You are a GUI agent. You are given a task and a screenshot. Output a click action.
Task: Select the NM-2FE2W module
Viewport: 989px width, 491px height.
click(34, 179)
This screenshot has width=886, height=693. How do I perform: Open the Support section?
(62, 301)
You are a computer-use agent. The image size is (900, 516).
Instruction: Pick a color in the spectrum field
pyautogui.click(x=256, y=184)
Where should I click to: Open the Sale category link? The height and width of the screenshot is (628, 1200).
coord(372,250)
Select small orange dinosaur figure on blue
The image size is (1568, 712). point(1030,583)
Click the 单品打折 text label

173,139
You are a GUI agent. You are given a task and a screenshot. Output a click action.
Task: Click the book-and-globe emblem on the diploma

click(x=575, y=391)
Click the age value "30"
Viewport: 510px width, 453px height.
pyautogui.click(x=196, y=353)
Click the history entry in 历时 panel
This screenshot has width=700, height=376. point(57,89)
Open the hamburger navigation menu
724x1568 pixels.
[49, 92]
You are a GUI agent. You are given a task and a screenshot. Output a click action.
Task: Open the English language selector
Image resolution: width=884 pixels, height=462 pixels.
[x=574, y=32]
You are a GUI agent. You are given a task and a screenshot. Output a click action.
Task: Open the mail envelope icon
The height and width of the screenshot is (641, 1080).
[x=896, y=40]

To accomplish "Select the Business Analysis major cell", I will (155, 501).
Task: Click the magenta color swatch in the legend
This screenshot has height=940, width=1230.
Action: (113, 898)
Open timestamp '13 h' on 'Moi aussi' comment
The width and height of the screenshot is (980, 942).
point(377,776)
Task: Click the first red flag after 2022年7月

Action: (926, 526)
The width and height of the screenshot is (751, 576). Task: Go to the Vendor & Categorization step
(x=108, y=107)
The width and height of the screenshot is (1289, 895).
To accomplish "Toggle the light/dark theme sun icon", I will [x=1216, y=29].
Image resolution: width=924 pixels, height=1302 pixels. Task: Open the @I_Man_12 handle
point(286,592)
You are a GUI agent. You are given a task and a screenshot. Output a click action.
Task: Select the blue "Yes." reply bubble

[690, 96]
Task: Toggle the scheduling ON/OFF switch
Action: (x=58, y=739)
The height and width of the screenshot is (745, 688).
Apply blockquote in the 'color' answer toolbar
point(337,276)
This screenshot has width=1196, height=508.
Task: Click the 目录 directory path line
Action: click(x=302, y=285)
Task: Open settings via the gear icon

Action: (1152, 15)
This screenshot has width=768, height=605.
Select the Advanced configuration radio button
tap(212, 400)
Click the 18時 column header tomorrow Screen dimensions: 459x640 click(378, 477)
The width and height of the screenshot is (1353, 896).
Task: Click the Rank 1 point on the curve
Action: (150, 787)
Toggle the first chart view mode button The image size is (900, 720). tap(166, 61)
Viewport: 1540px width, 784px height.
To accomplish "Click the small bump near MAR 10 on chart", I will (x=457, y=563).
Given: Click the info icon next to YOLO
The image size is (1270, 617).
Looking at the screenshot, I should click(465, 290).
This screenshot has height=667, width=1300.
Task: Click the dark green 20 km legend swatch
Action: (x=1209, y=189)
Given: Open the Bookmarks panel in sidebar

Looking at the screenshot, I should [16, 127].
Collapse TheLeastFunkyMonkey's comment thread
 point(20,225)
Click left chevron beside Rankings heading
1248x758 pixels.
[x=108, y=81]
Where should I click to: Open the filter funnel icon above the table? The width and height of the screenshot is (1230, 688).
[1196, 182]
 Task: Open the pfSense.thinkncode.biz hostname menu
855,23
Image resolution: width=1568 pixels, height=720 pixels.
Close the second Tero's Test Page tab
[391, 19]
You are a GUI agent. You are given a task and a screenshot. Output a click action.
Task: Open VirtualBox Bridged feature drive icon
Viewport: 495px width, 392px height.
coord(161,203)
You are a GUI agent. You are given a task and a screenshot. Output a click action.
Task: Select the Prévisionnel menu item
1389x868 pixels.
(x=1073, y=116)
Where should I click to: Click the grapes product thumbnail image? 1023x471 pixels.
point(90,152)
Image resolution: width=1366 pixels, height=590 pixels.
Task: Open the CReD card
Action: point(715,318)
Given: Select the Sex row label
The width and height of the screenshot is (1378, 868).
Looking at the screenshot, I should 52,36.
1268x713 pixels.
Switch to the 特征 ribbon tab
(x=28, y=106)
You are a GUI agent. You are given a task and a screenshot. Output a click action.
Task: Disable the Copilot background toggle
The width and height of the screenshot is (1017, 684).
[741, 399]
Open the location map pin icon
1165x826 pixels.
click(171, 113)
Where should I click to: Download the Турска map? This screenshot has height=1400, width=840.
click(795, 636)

───

▶ To do: From the listing above, find the number of lines with the word "chart" in them. Answer with the number only.

▶ Exercise response: 2